RECORDS PROVIDED>
========

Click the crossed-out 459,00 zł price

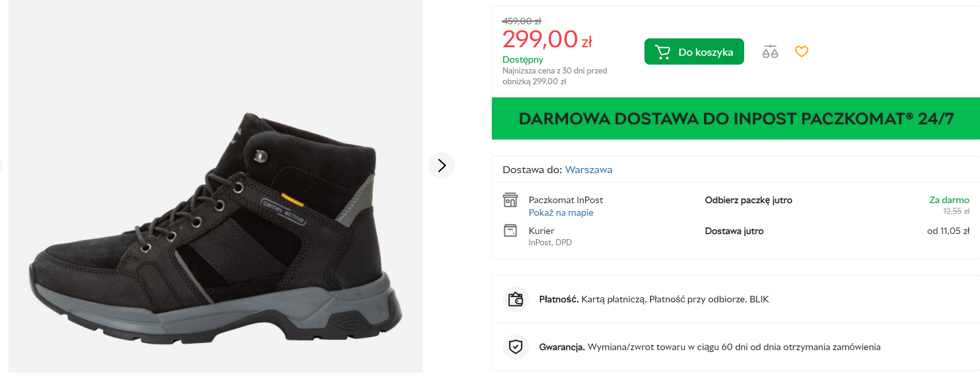tap(521, 21)
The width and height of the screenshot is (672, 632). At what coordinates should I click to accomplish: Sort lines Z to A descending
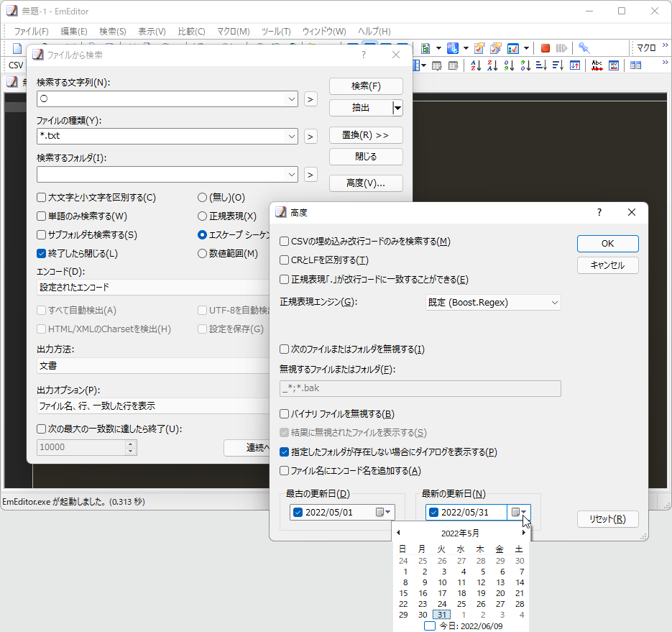pos(492,65)
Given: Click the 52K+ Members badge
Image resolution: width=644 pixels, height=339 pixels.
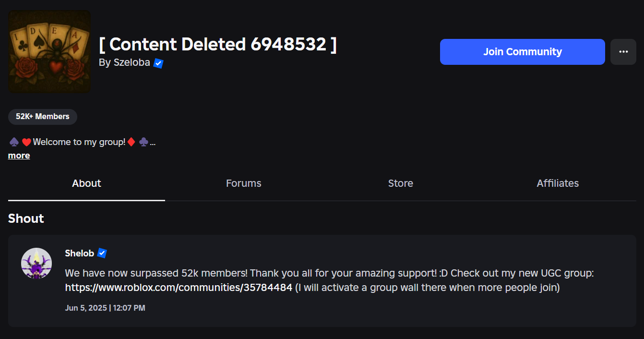Looking at the screenshot, I should [43, 117].
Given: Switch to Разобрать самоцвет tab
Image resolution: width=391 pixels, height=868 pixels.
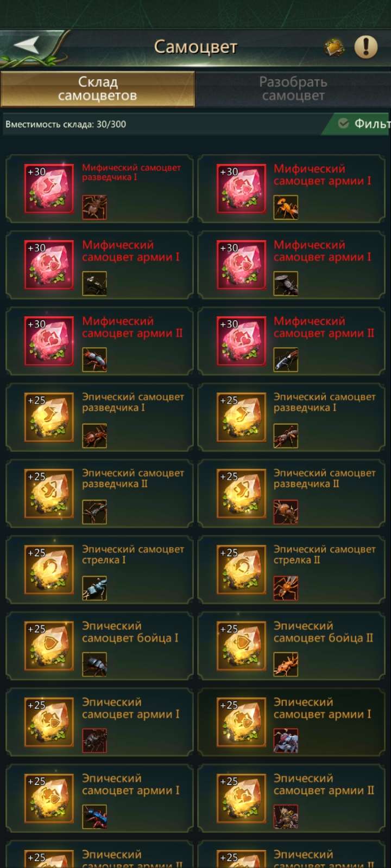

========

EXERCISE>
Repeat, exactly and in full, every entry in the data, but not the pictures.

RESULT OF THE TASK>
Click the crossed-out 459,00 zł price

tap(521, 21)
The width and height of the screenshot is (672, 632). At what coordinates should I click to accomplish: Sort lines Z to A descending
pos(492,65)
Given: Click the 52K+ Members badge
Image resolution: width=644 pixels, height=339 pixels.
Looking at the screenshot, I should [43, 117].
Given: Switch to Разобрать самоцвет tab
Image resolution: width=391 pixels, height=868 pixels.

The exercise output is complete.